Tutti sognano di riuscire ad assicurarsi, per il resto della vita, la possibilità di andare in vacanza e ancor meglio se ad un prezzo vantaggioso.
Questo, almeno in teoria, sembra possibile attraverso i c.d. contratti di multiproprietà con cui professionisti offrono al consumatore l’occasione di acquistare una quota di un’immobile, spesso situato all’estero in splendidi villaggi turistici, a prezzi davvero convenienti.
Tuttavia, spesso i contratti di multiproprietà si rivelano tutt’altro che favorevoli per i consumatori, ai quali vengono celate importanti informazioni.
Vediamo, quindi, in cosa consiste il contratto di multiproprietà e la sua disciplina legislativa al fine di comprendere il contenuto che deve avere tale tipologia contrattuale per tutelare davvero il consumatore e, successivamente, alcuni casi pratici in cui tali informazioni non venivano fornite con le relative conseguenze.
Che cos’è la multiproprietà
L’art. 69 del Codice del Consumo dà una precisa definizione del contratto di multiproprietà: “un contratto di durata superiore a un anno tramite il quale un consumatore acquisisce a titolo oneroso il diritto di godimento su uno o più alloggi per il pernottamento per più di un periodo di occupazione”.
In altre parole, con il termine multiproprietà si indica un particolare tipo di contratto attraverso cui l’acquirente/consumatore acquista, dietro pagamento di una somma di denaro, il diritto di godere in via esclusiva di un bene immobile ma limitatamente a determinati periodi di tempo (settimane, mesi o anni), in quanto lo stesso bene è condiviso con altri multiproprietari.

§ COMPITI DA SVOLGERE
(A) Nel brano sulla multiproprietà, quale articolo del Codice del Consumo dà la definizione del contratto di multiproprietà?
(B) Estrai dal brano sulla multiproprietà il tratto che va da "Tuttavia, spesso i" fino a "celate importanti informazioni.".

§ DATI FORNITI
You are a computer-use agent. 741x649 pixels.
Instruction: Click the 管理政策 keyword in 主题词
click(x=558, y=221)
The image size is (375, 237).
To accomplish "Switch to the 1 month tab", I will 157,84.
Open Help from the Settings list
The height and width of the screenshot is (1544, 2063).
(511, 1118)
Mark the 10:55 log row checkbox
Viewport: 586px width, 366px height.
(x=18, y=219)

§ SOLUZIONI
(A) L'art. 69 del Codice del Consumo.

(B)
Tuttavia, spesso i contratti di multiproprietà si rivelano tutt’altro che favorevoli per i consumatori, ai quali vengono celate importanti informazioni.